Now he could end up being paid more for the job than Damien Hirst got at a record-breaking 2008 Sotheby’s auction. Now a successful artist, Mr Choe refused to be interviewed about his windfall.
Many ‘advisers’ to the company in its formative years were paid between 0.1 to 0.25 per cent of the company, according to a former employee. This now translates into tens and hundreds of millions.
Outstanding graffiti: Mr Choe's work is seen here on a lift, left, and stairwell, right, of the Facebook offices
Mr Choe, of Los Angeles, California, recently went to the new Facebook headquarters in Menlo Park to spray paint a wall, and can be seen in a video getting the help of founder Mark Zuckerberg, 27.
He also did the cover art for Jay-Z and Linkin Park's hit 2004 music album Collision Course and even created a poster of President Barack Obama for the White House, reported the New York Times.
Left-handed Mr Choe told Ion magazine that he developed a 'dirty style' because his left hand would always smudge his work as a child - and admitted he even sometimes uses his own blood.

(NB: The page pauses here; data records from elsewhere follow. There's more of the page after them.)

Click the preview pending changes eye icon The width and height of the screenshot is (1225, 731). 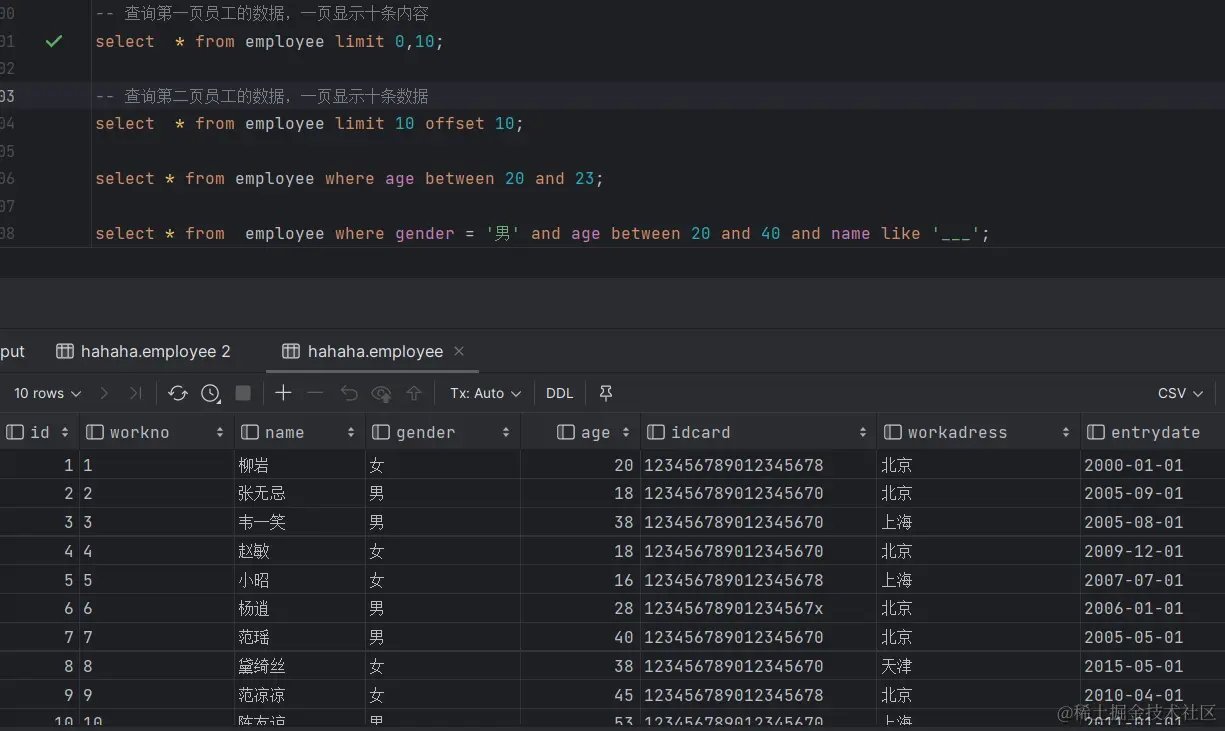(381, 393)
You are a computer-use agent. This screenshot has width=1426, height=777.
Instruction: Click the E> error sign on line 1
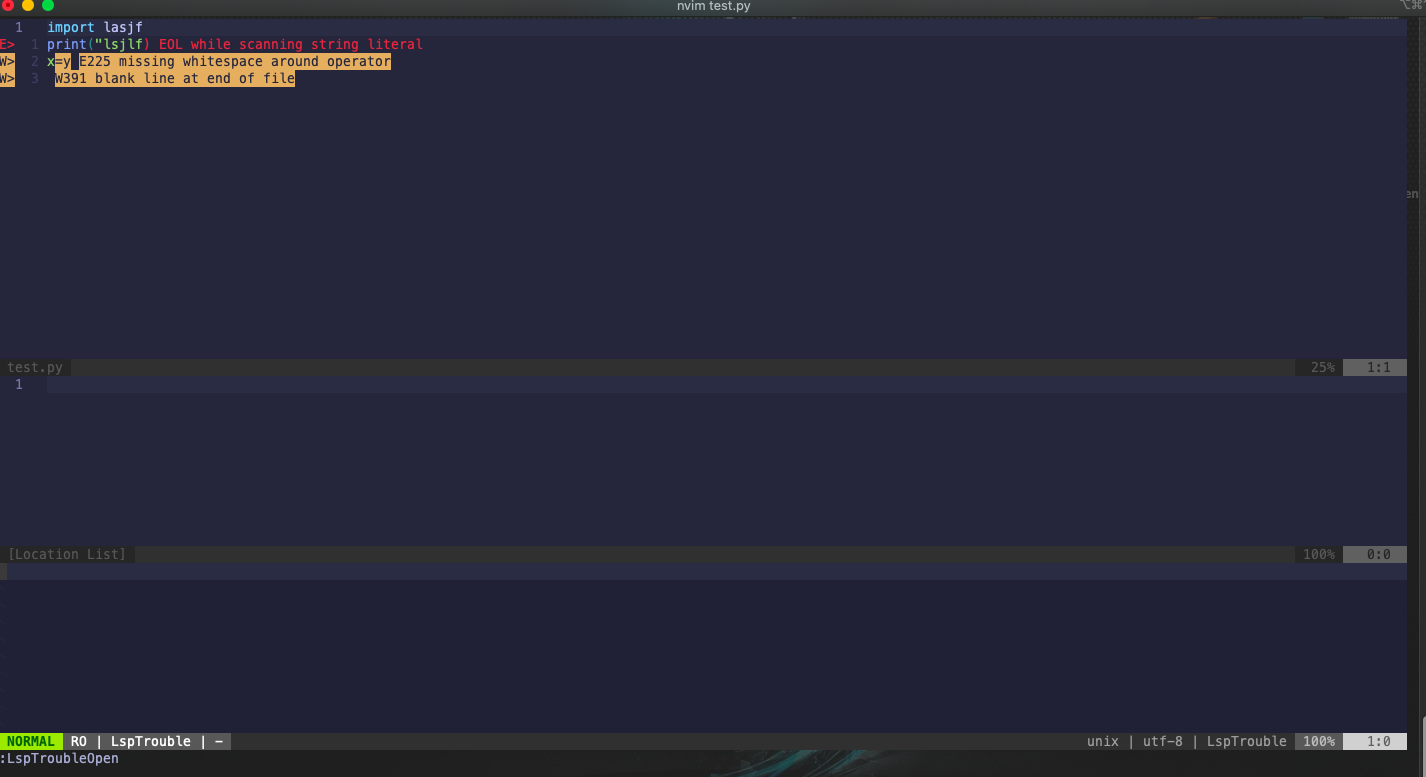(7, 44)
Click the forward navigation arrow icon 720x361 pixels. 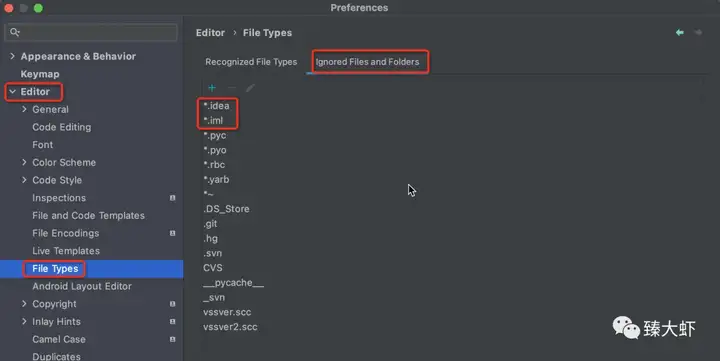pos(698,33)
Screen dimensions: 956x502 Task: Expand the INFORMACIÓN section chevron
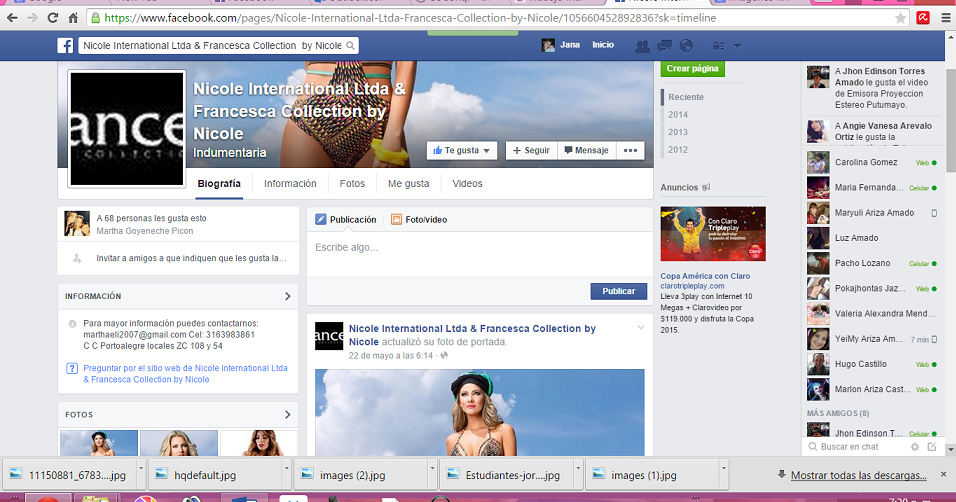[288, 297]
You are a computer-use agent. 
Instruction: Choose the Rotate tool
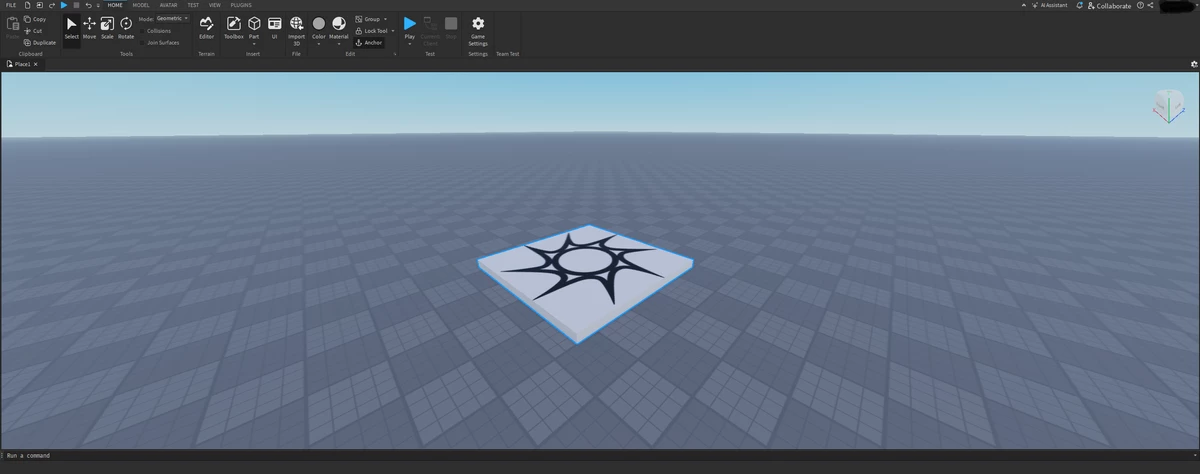[x=126, y=27]
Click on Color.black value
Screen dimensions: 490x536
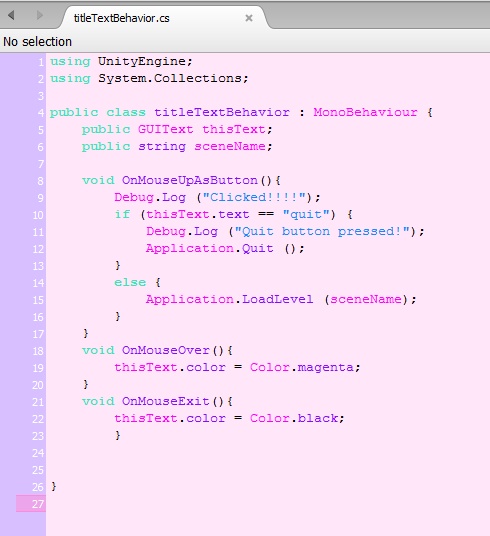294,418

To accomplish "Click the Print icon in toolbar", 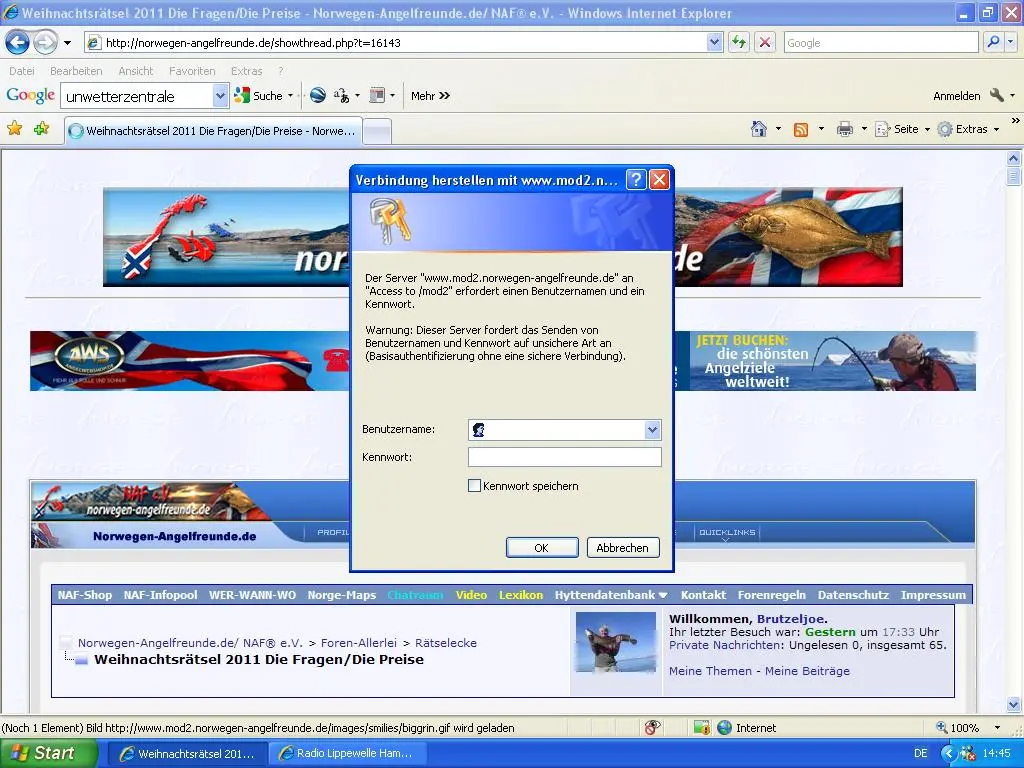I will (x=844, y=129).
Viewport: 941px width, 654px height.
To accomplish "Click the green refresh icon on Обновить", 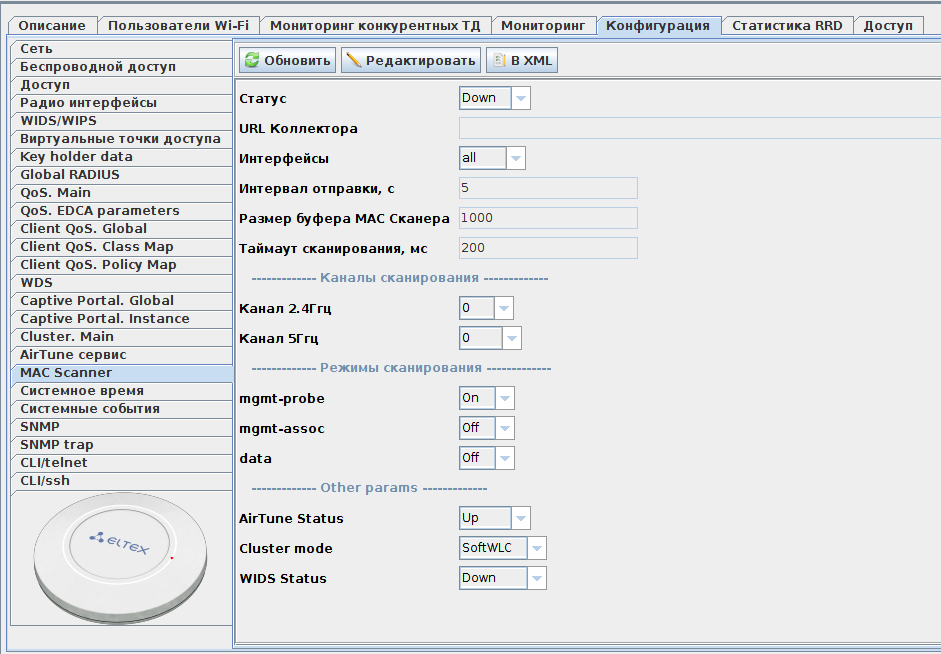I will (252, 61).
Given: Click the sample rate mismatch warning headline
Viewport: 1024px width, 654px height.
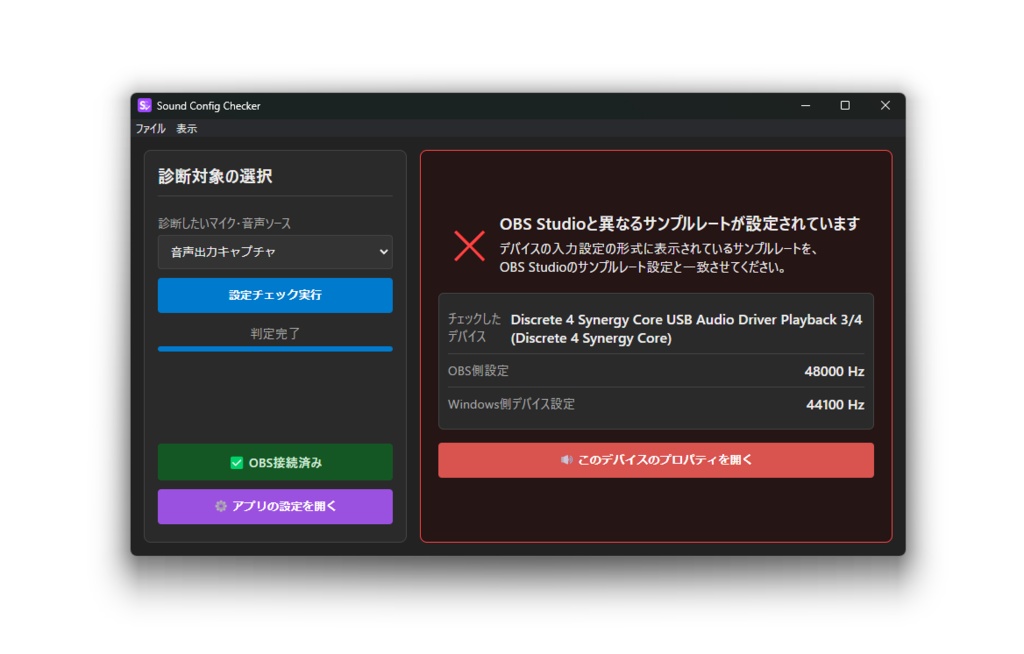Looking at the screenshot, I should point(679,224).
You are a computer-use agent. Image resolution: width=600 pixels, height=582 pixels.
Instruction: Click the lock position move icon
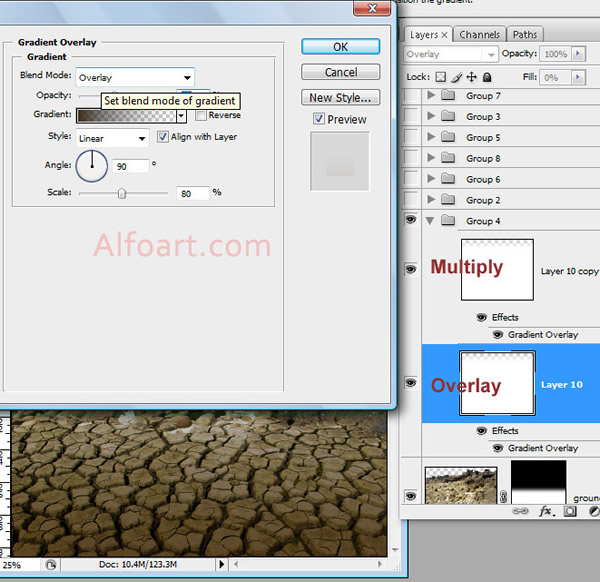click(x=472, y=77)
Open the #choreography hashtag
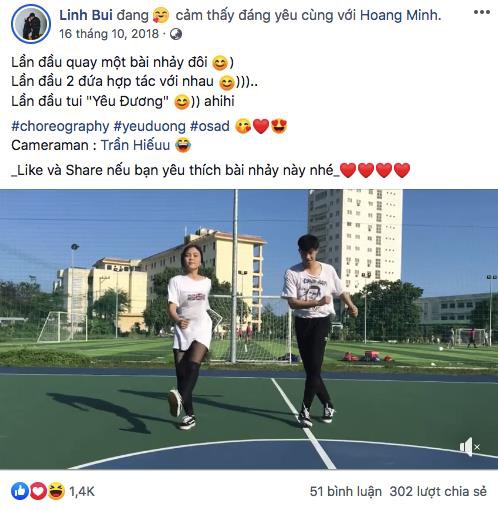 (x=60, y=126)
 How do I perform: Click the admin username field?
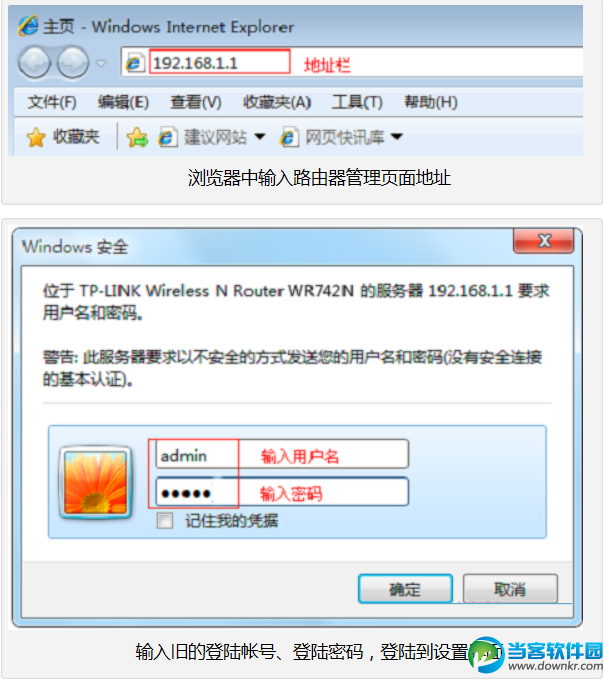click(x=282, y=454)
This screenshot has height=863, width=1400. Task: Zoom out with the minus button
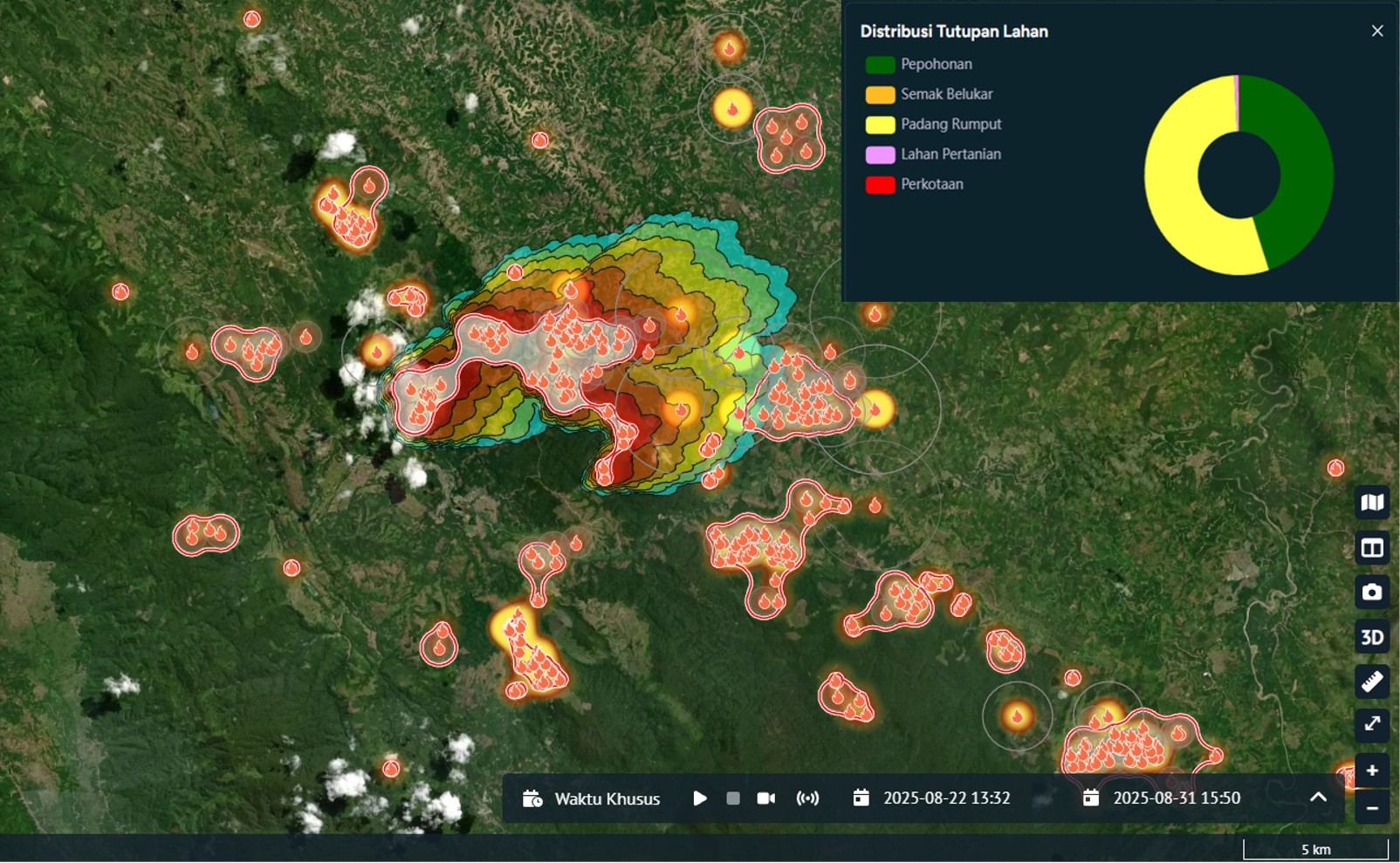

Cartoon graphics: Mr Choe's work is also on the stairs, left, and bathroom, right, of the Palo Alto headquarters
Facebook yesterday submitted paperwork to regulators for the most anticipated initial public offering since Google in 2004, expected to value the hugely-successful company at up to $100billion
The company hopes to list its stock under the ticker symbol 'FB' on the New York Stock Exchange or Nasdaq Stock Market.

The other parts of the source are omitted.